Task brief: Below are some records. Print exactly the lines between the one holding "大宇网络 (763, 2539)" and the one holding "[分享到人人网] (453, 1907)", inclusive, and nothing else.

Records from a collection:

[Start of Attachment]

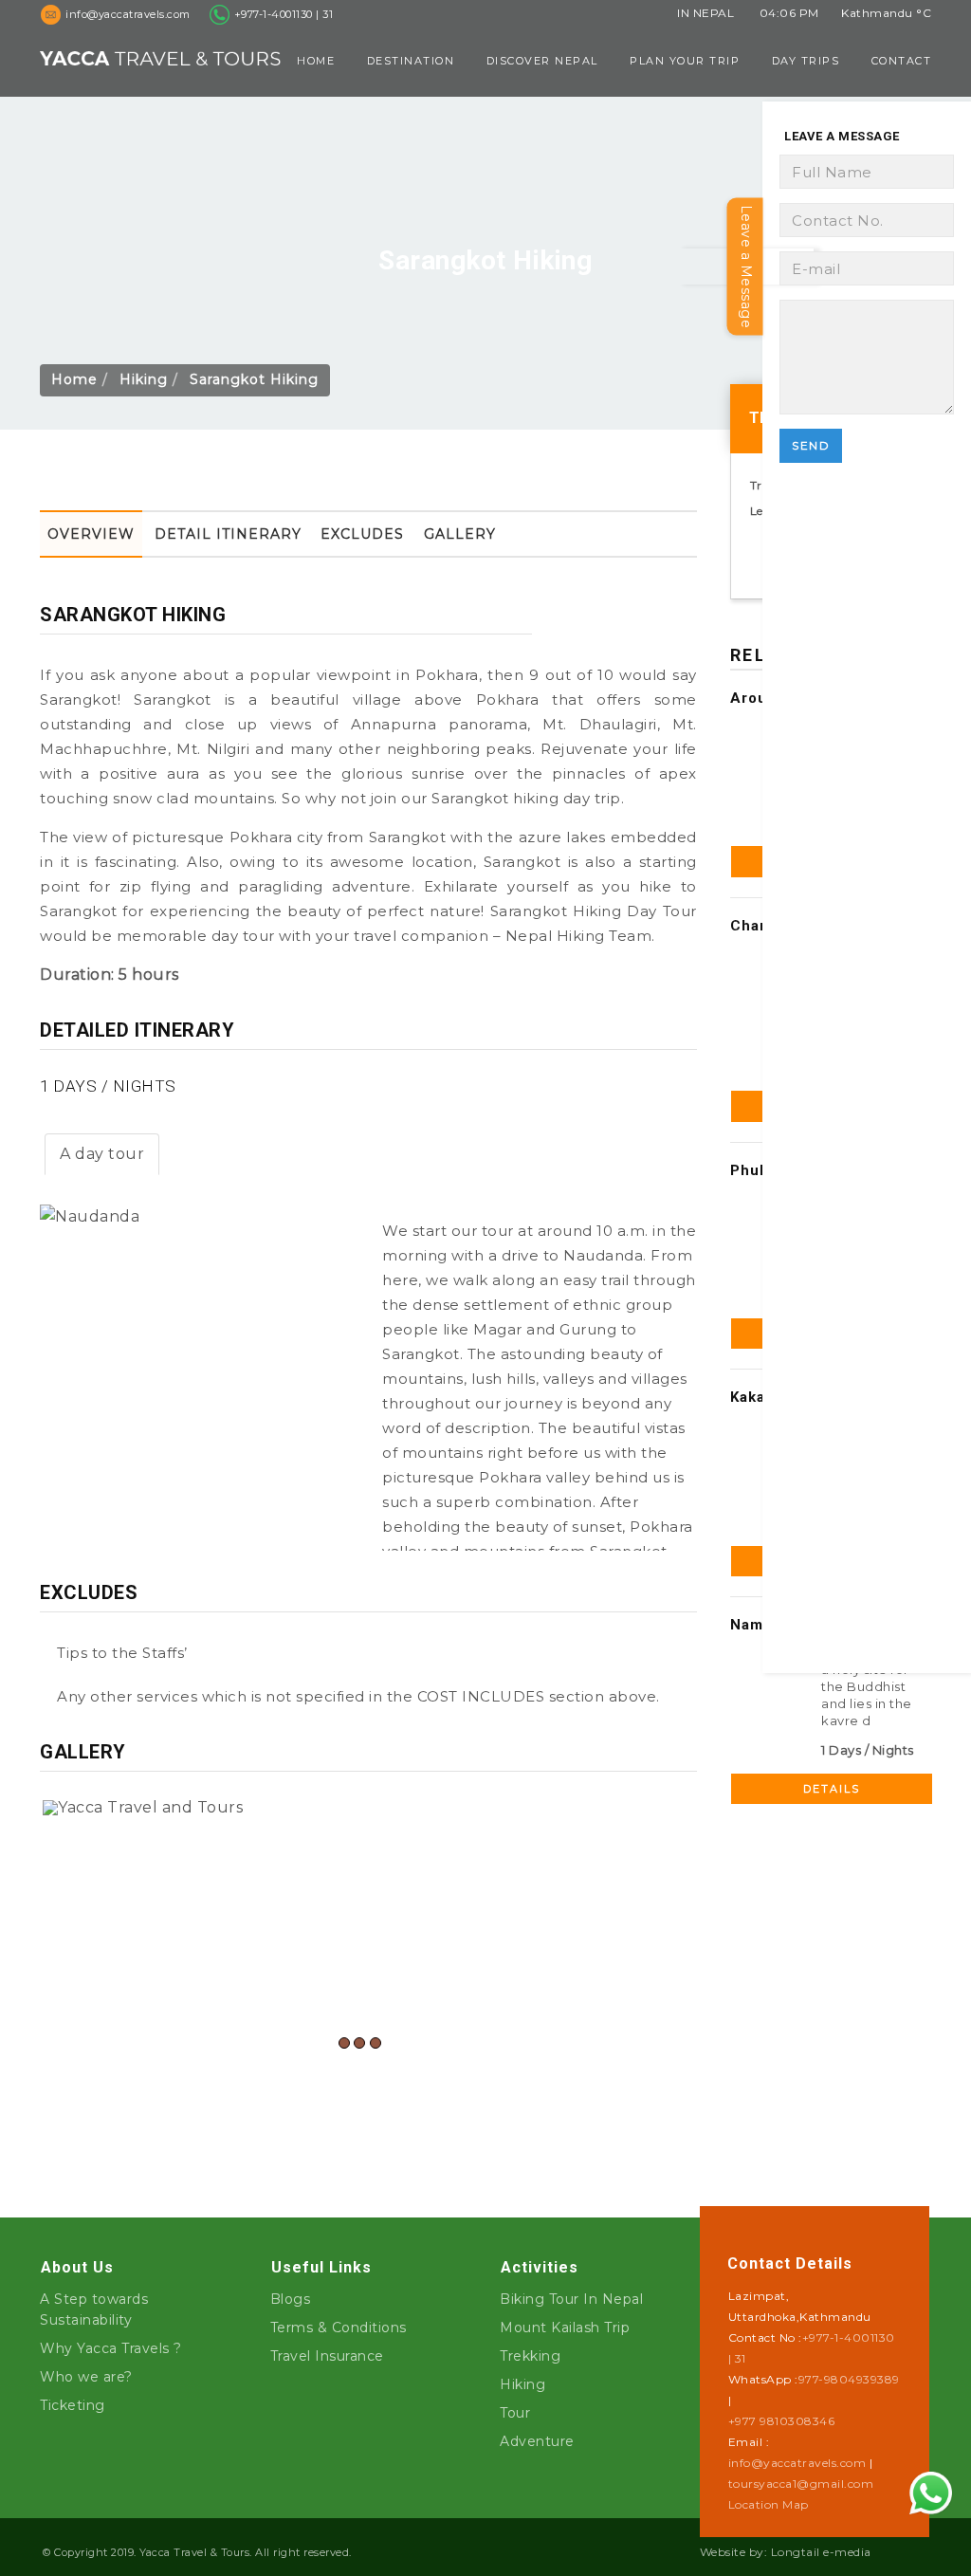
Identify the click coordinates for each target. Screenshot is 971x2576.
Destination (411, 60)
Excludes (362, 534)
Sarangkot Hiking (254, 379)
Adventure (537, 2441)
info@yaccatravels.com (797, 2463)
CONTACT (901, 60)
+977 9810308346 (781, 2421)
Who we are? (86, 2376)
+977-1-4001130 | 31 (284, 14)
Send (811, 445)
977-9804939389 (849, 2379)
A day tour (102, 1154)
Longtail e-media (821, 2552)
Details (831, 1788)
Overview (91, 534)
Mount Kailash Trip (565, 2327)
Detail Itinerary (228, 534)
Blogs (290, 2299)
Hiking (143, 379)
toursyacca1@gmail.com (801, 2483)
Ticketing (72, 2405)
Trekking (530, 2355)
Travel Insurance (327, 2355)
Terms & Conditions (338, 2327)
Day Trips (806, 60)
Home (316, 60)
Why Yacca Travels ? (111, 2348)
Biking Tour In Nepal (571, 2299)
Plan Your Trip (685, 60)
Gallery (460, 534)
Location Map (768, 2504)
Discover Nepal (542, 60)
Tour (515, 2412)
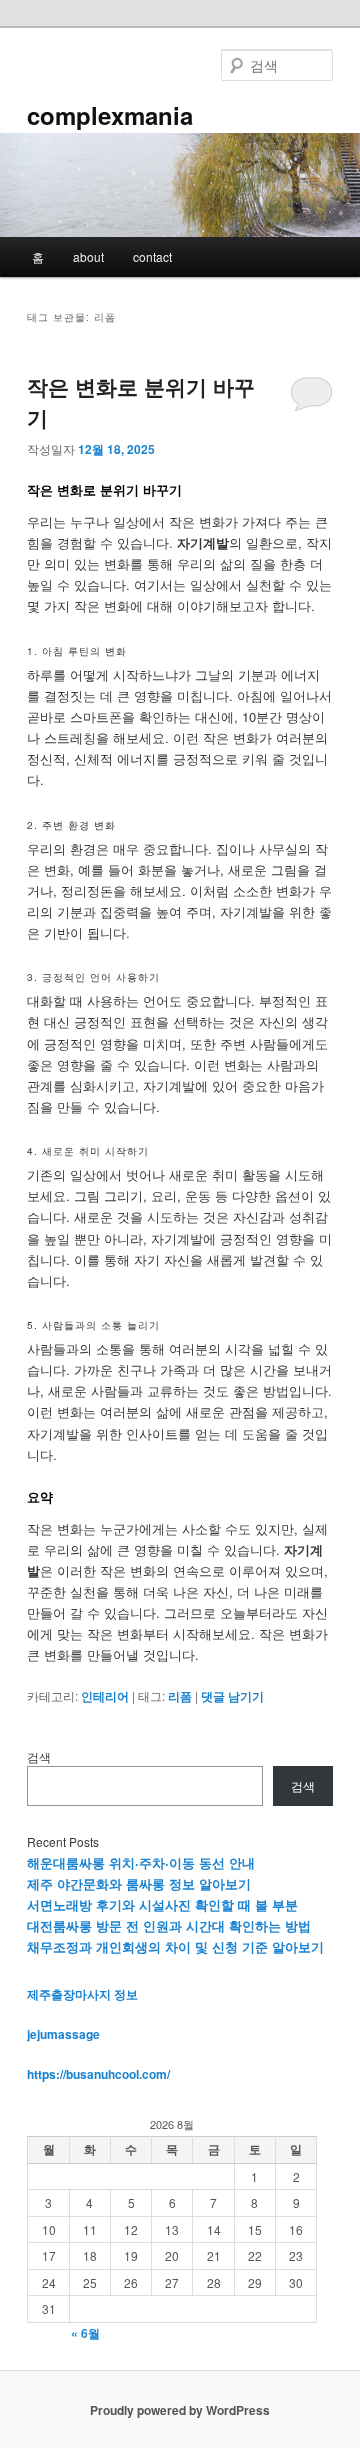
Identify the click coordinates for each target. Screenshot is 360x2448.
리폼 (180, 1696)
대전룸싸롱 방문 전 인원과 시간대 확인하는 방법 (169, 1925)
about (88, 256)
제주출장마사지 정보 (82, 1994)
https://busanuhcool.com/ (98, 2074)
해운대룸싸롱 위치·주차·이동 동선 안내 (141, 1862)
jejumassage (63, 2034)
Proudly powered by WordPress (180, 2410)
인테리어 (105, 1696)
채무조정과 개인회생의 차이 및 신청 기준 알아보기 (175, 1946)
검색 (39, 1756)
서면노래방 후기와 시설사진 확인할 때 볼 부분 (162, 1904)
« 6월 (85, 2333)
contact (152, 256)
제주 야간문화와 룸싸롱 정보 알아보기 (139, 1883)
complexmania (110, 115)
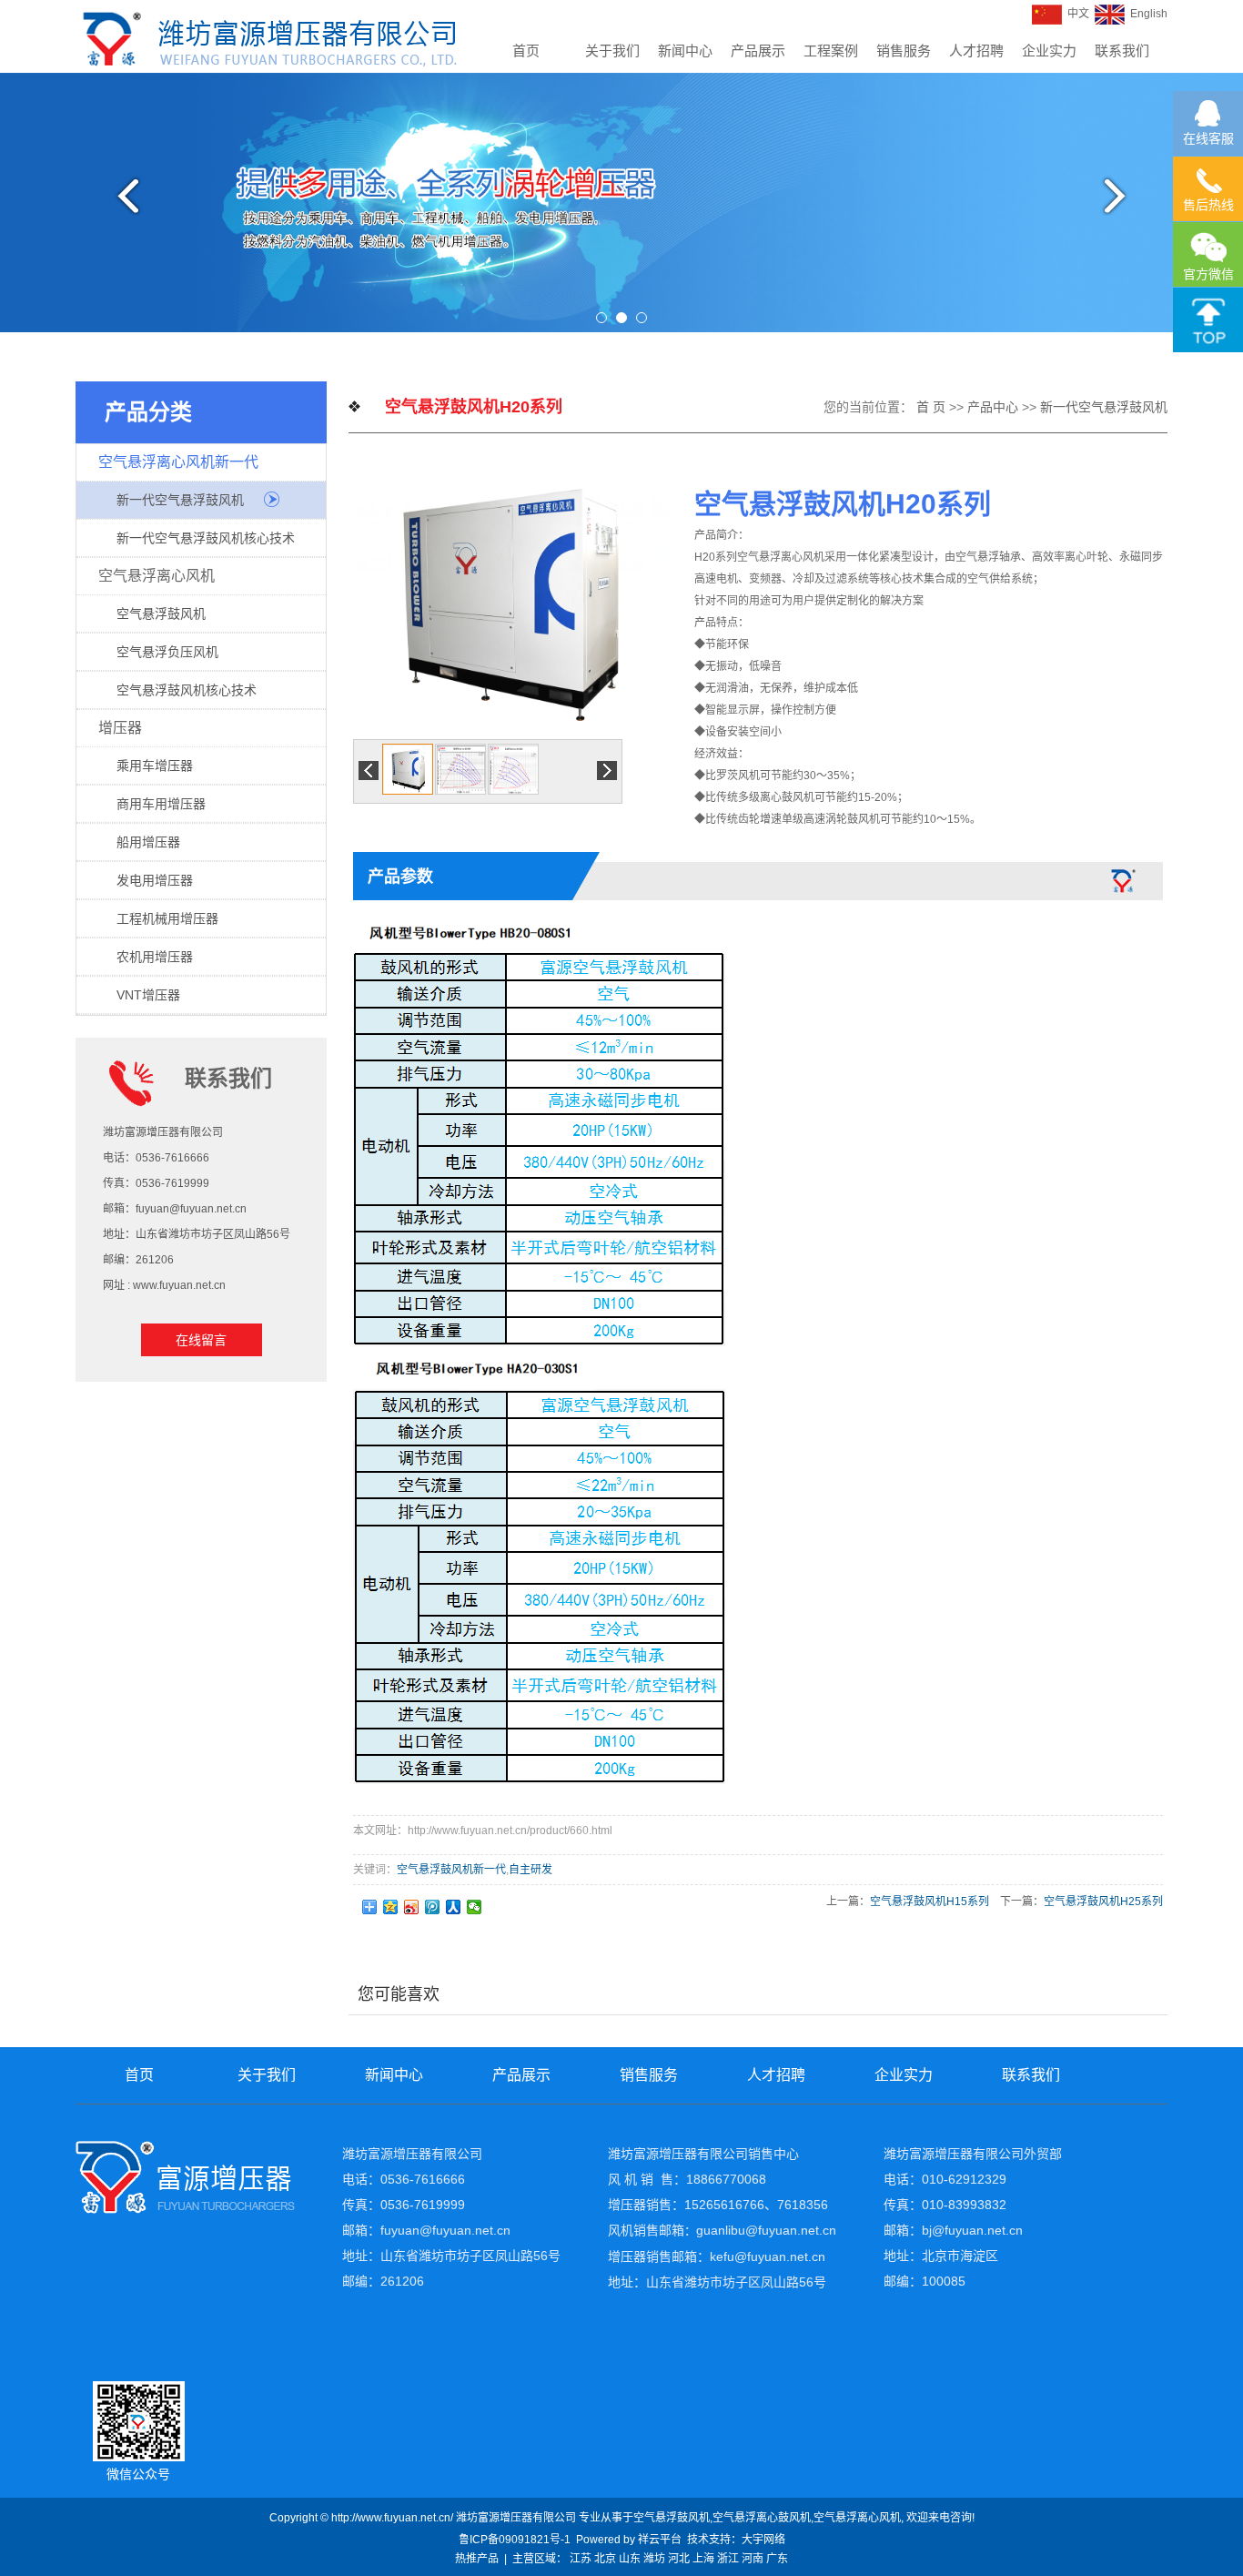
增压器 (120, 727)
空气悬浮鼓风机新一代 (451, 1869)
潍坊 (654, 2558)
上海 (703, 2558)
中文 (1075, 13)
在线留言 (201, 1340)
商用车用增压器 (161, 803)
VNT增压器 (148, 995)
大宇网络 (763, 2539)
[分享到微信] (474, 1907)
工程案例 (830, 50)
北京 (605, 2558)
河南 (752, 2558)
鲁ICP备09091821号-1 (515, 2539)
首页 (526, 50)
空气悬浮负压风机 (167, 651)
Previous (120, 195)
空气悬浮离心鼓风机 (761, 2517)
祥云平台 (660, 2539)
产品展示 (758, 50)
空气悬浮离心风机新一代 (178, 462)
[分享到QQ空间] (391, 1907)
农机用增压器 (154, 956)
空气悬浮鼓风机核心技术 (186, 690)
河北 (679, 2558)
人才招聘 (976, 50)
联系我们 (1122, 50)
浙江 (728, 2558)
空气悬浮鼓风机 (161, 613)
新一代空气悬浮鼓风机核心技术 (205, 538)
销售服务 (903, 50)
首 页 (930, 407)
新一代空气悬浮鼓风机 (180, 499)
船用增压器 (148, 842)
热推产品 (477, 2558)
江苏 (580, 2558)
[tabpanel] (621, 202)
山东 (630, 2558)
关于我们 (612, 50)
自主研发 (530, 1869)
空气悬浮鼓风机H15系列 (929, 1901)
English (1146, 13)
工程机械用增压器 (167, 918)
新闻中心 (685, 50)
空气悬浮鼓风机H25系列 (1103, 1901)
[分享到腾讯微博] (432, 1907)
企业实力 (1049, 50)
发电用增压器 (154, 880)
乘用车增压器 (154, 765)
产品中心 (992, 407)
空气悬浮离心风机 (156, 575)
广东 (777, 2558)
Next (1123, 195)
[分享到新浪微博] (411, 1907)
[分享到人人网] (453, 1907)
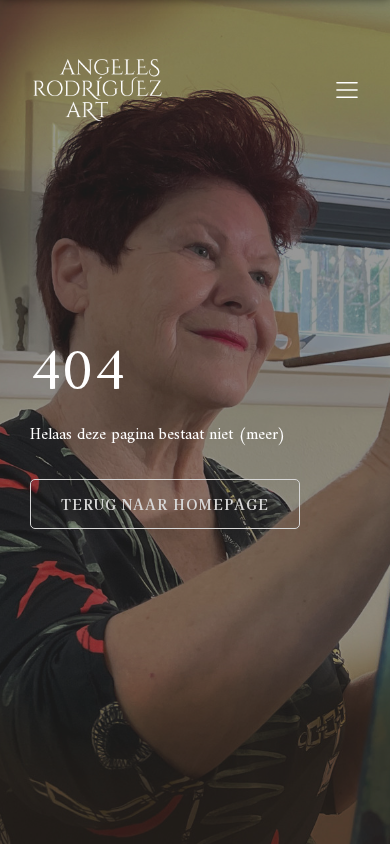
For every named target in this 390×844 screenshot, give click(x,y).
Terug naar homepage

[End of Attachment]

Answer to this task:
大宇网络 (763, 2539)
[分享到微信] (474, 1907)
工程案例 (830, 50)
北京 (605, 2558)
河南 (752, 2558)
鲁ICP备09091821号-1 (515, 2539)
首页 (526, 50)
空气悬浮负压风机 (167, 651)
Previous (120, 195)
空气悬浮离心鼓风机 (761, 2517)
祥云平台 (660, 2539)
产品展示 (758, 50)
空气悬浮离心风机新一代 (178, 462)
[分享到QQ空间] (391, 1907)
农机用增压器 (154, 956)
空气悬浮鼓风机核心技术 (186, 690)
河北 (679, 2558)
人才招聘 (976, 50)
联系我们 (1122, 50)
浙江 (728, 2558)
空气悬浮鼓风机 (161, 613)
新一代空气悬浮鼓风机核心技术 (205, 538)
销售服务 (903, 50)
首 页 (930, 407)
新一代空气悬浮鼓风机 (180, 499)
船用增压器 (148, 842)
热推产品 (477, 2558)
江苏 (580, 2558)
[tabpanel] (621, 202)
山东 (630, 2558)
关于我们 (612, 50)
自主研发 (530, 1869)
空气悬浮鼓风机H15系列 (929, 1901)
English (1146, 13)
工程机械用增压器 (167, 918)
新闻中心 (685, 50)
空气悬浮鼓风机H25系列 (1103, 1901)
[分享到腾讯微博] (432, 1907)
企业实力 (1049, 50)
发电用增压器 (154, 880)
乘用车增压器 (154, 765)
产品中心 (992, 407)
空气悬浮离心风机 (156, 575)
广东 (777, 2558)
Next (1123, 195)
[分享到新浪微博] (411, 1907)
[分享到人人网] (453, 1907)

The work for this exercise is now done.